Ziel dieses Artikels: Ein strukturiertes, praxiserprobtes Rückruftraining, das auf positiver Verstärkung, Reizkontrolle und bedürfnisorientiertem Lernen basiert. Schritt für Schritt lernst du, wie du:
- einen sicheren Rückruf aufbaust,
- Ablenkungen dosiert einsetzt,
- Signale klar und belohnend etablierst,
- und dabei Vertrauen und Motivation erhältst.
Der Artikel kombiniert klassische Trainingsmethodik mit modernen Konzepten wie der Loop-Methode, Shaping und dem gezielten Einsatz sekundärer Verstärker wie Marker und Intermedialer Brücke (IB).
Voraussetzung: Geduld, Empathie und Lust auf echte Teamarbeit mit deinem Hund.
Voraussetzungen für erfolgreiches Rückruftraining
Ein sicherer Rückruf braucht mehr als ein lautes „Hier!“ – er braucht Struktur, Planung und die richtigen Rahmenbedingungen.
Gesundheit und mentale Trainingsfähigkeit
Bevor du startest, solltest du sicherstellen, dass dein Hund gesundheitlich fit und mental belastbar ist. Chronische Schmerzen, Stress oder Unterforderung können das Lernverhalten stark beeinträchtigen. Im Zweifel: Erst medizinisch abklären lassen – dann trainieren.
Geeigneter Trainingsrahmen
- Sichere Umgebung: Anfangs keine Freilaufzonen! Verwende Schleppleine oder eingezäunte Bereiche.
- Reizarmes Setting: Wähle ruhige Orte ohne starke visuelle, akustische oder soziale Ablenkungen.
- Klares Management: Rückruftraining ohne Absicherung (z. B. Freilauf bei nicht sicher abrufbarem Hund) führt fast immer zu Rückschritten.
- Verlässliche Kommunikation: Deine Körpersprache, Tonlage und Timing müssen konsistent sein.
Trainerhaltung: Haltung vor Technik
- Trainiere mit innerer Ruhe, Neugier und ohne Druck.
- Rückruf ist kein Befehl, sondern ein Verhalten, das sich lohnt – für beide Seiten.
- Jeder Rückrufversuch ist eine Lernchance – kein Test!

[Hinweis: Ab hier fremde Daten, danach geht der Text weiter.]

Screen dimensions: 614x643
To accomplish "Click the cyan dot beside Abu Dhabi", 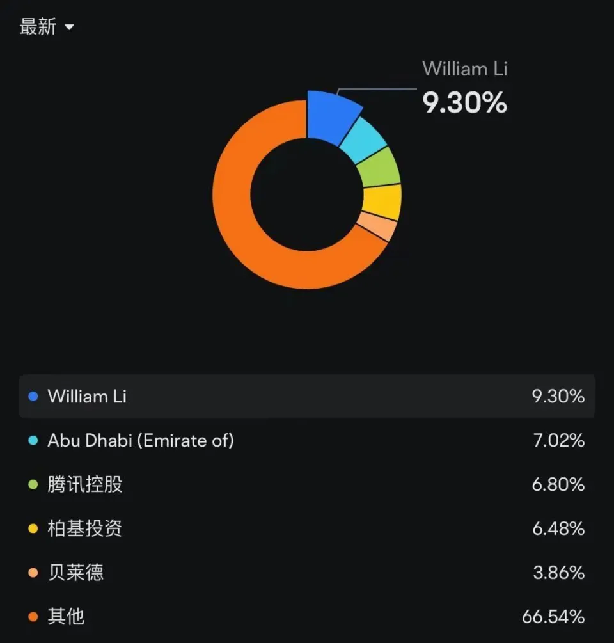I will (x=33, y=440).
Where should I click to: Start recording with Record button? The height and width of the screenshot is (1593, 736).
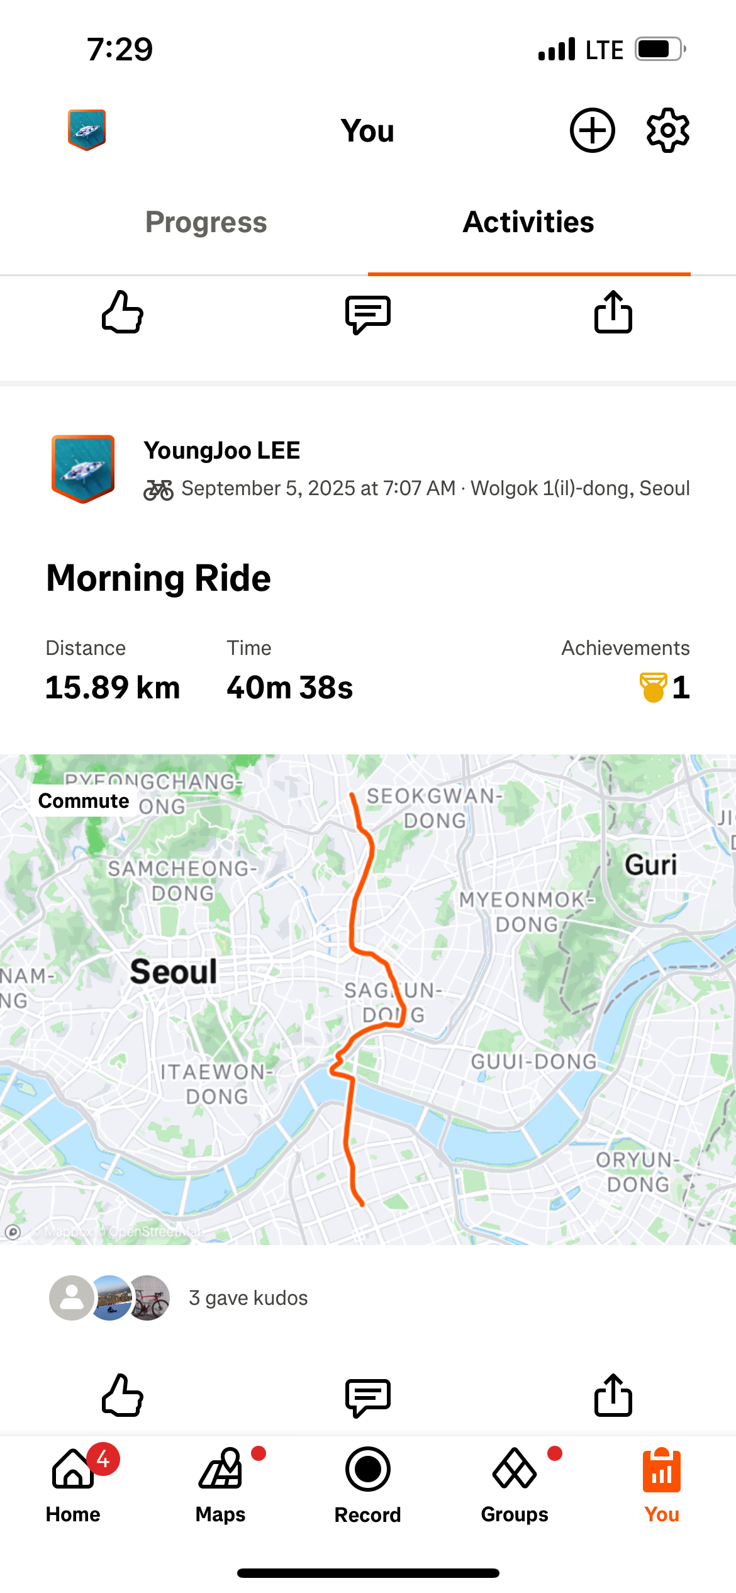coord(368,1485)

Ohne diese Grundlagen führt jedes noch so ausgefeilte Signal früher oder später ins Leere.
Die Vorarbeit
Bevor du auch nur ein Rückrufsignal gibst, brauchst du Klarheit über drei Dinge: Was motiviert deinen Hund? Was lenkt ihn ab? Und welche Signale willst du wie einsetzen?
Belohnungsliste erstellen
Effektives Rückruftraining basiert auf Motivation – und die ist individuell.
Beispiele für Belohnungen:
- Futter (z. B. Käse, Leberwurst, getrocknete Lunge, Fleischbällchen)

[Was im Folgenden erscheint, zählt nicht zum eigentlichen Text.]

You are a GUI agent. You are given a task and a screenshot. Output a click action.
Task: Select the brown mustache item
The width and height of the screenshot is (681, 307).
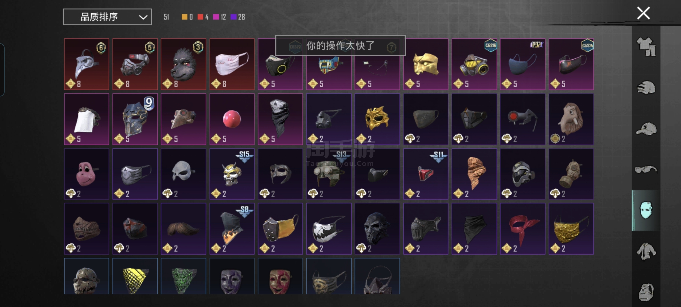tap(183, 229)
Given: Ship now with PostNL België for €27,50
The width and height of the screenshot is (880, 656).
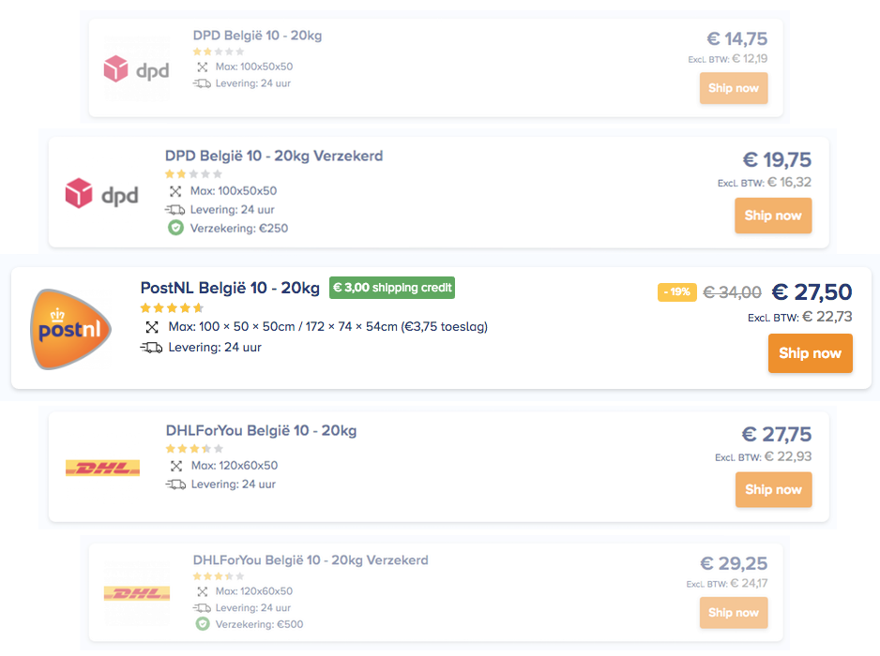Looking at the screenshot, I should [810, 353].
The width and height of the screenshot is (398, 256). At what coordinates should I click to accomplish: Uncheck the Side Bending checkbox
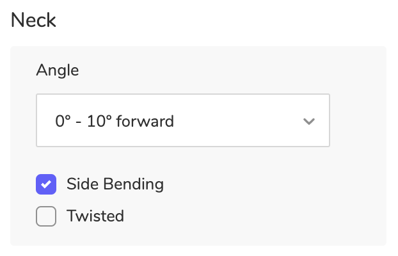pos(46,185)
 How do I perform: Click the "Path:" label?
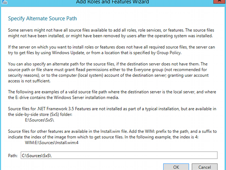13,156
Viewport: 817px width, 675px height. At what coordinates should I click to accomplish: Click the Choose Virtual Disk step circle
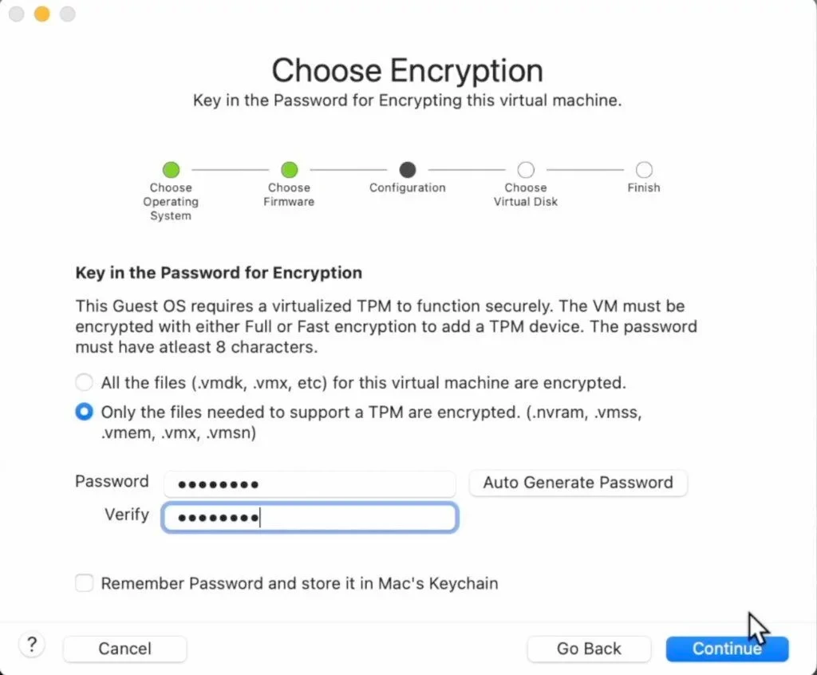[526, 170]
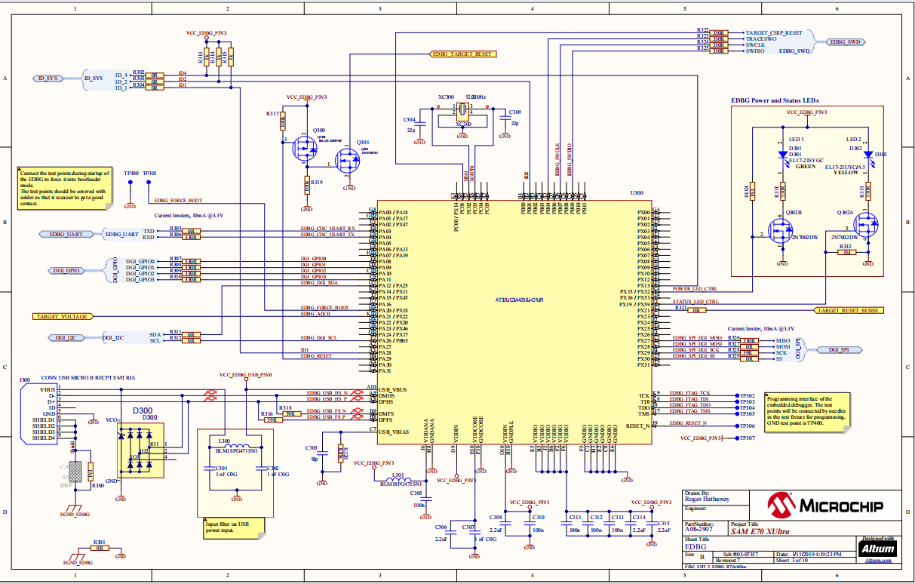The image size is (915, 584).
Task: Click the XC300 12 MHz crystal symbol
Action: tap(462, 111)
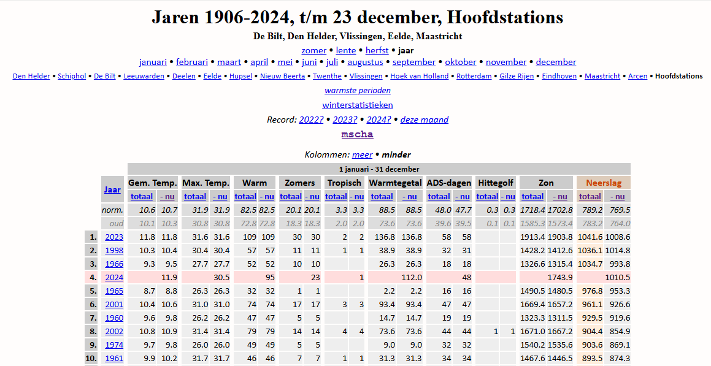Open the Maastricht station link

click(602, 76)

- Spiel (Zergeln, Apportieren, Jagen mit Beuteobjekt)
- Umweltverhalten (z. B. Buddeln, Rennen, Schnüffeln)
- Sozialverhalten (Körperkontakt, verbales Lob – wenn der Hund es mag)
Tipp: Bewerte die Belohnungen auf einer Skala von 1–5 (z. B. 1 = „nett“, 5 = „absoluter Jackpot“). Diese Liste hilft dir später, angemessen zu belohnen – je nach Situation.
Ablenkungsliste erfassen
Je nach Hund sind die stärksten Ablenkungen verschieden. Erstelle eine Liste typischer Reize:
- Menschen (z. B. Jogger, Kinder)
- Tiere (z. B. Wild, fremde Hunde, Katzen)

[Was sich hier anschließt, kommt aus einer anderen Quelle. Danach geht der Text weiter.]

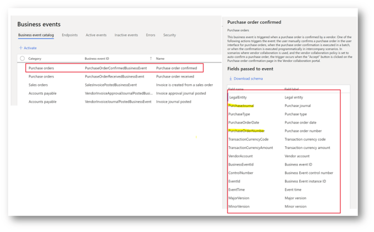Screen dimensions: 374x232
Task: Click the highlighted PurchaseOrderNumber field name
Action: pyautogui.click(x=246, y=131)
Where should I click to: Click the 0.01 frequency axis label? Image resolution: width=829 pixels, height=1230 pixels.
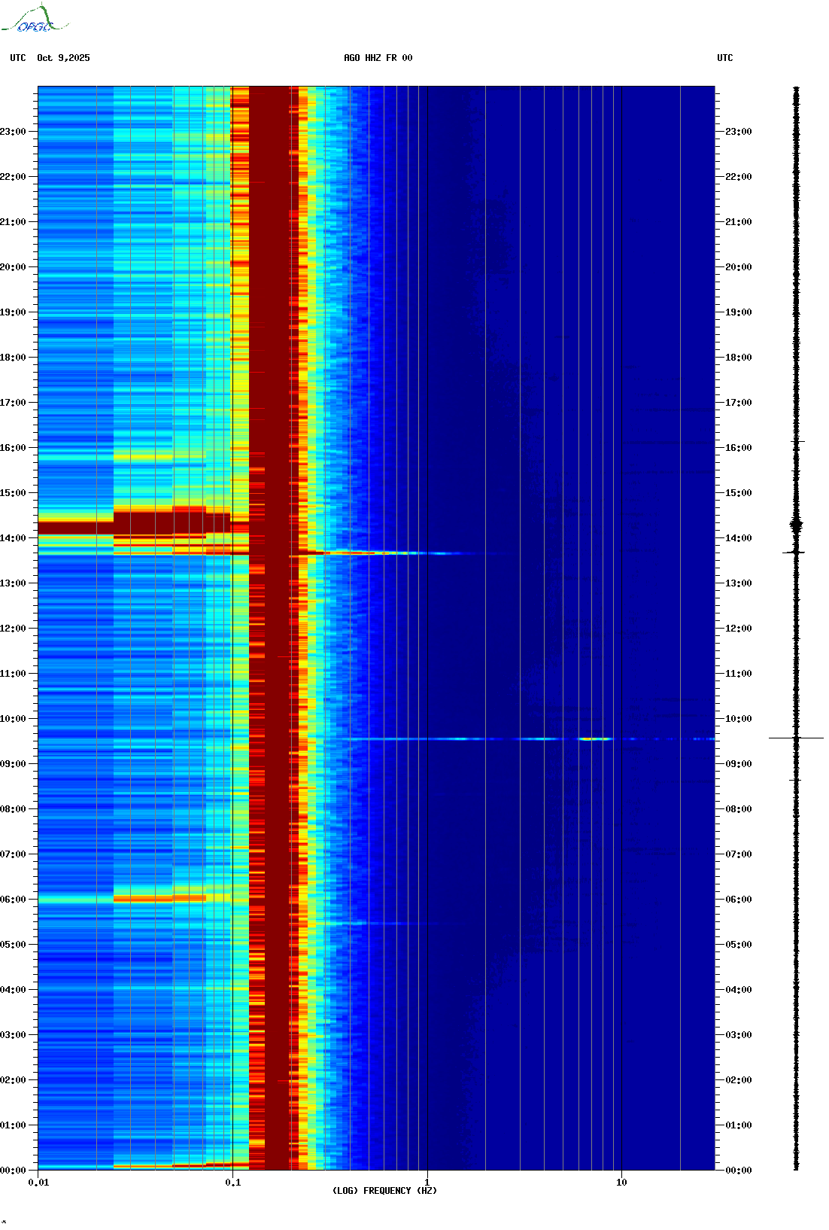click(38, 1183)
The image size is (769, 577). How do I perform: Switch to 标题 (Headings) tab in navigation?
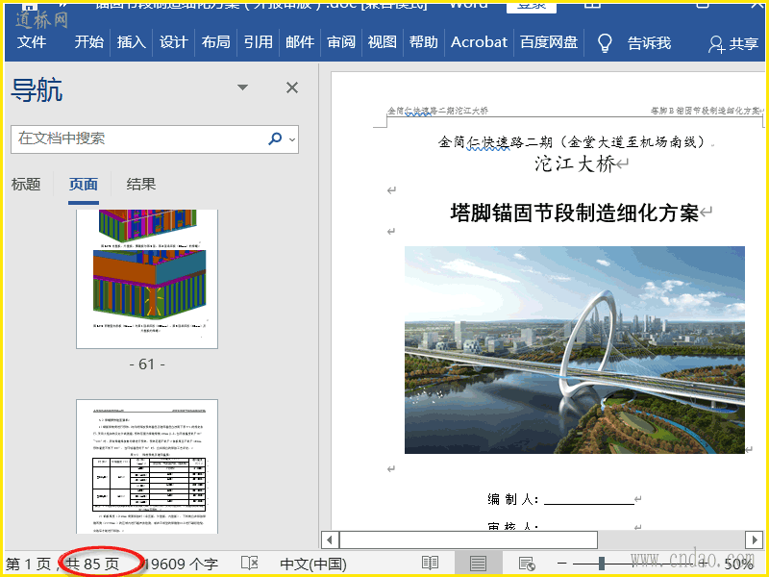coord(26,184)
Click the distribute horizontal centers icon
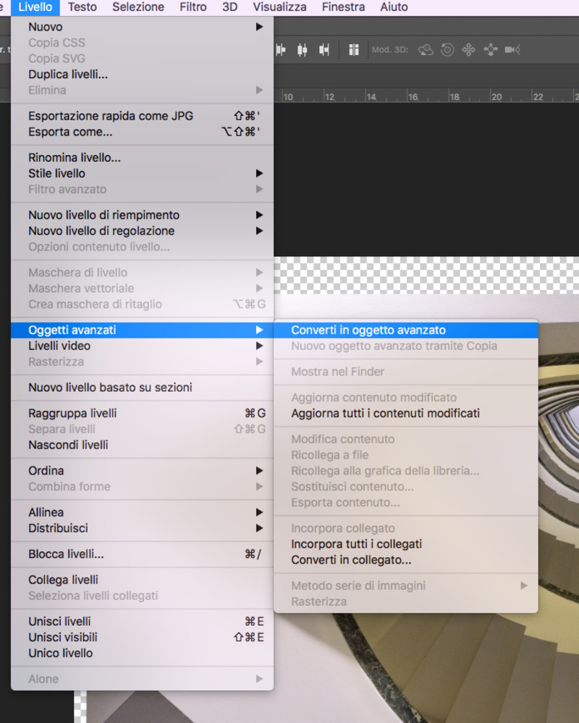This screenshot has width=579, height=723. pos(303,49)
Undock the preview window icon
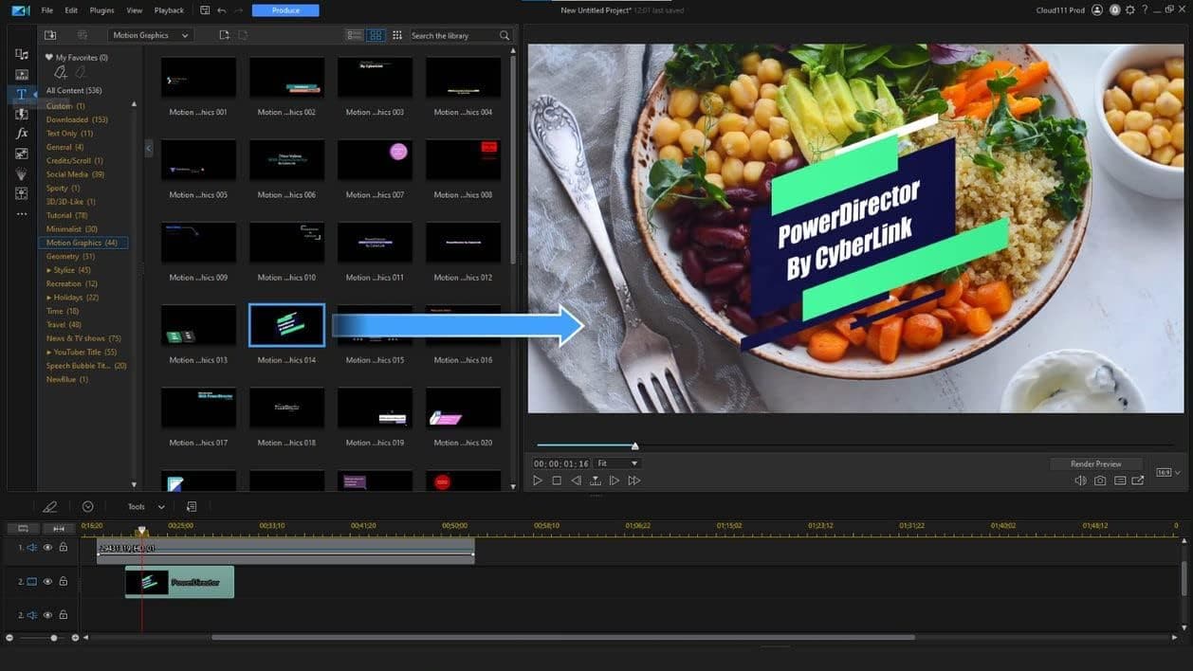This screenshot has height=671, width=1193. [x=1138, y=481]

- Gerüche (z. B. Markierungen, Müll, Wildspuren)
- Geräusche (z. B. Motoren, Bälle, andere Hunde)
Sortiere nach Reizstärke:
- kaum interessant
- mild ablenkend
- stark ablenkend
- nahezu unwiderstehlich
Diese Kategorisierung ist die Grundlage für dein Ablenkungsmanagement im Training.
Rückruf- & Aufmerksamkeitssignal wählen
- Aufmerksamkeitssignal (z. B. „Butzi!“, „Yip!“) → bringt den Hund in deine Richtung
- Rückrufsignal (z. B. „Zack-zack-zack!“, „Hier!“) → löst das Herankommen aus
Wichtig:
- Wähle ein unbelastetes Signal – nicht eines, das du „immer rufst, wenn nichts klappt“.
- Das Rückrufwort soll freundlich, motivierend und gut rufbar sein.
- Trainiere beide Signale getrennt und verknüpfe sie erst später.
Ohne saubere Vorbereitung wirst du in späteren Trainingsschritten unnötige Rückschläge erleben.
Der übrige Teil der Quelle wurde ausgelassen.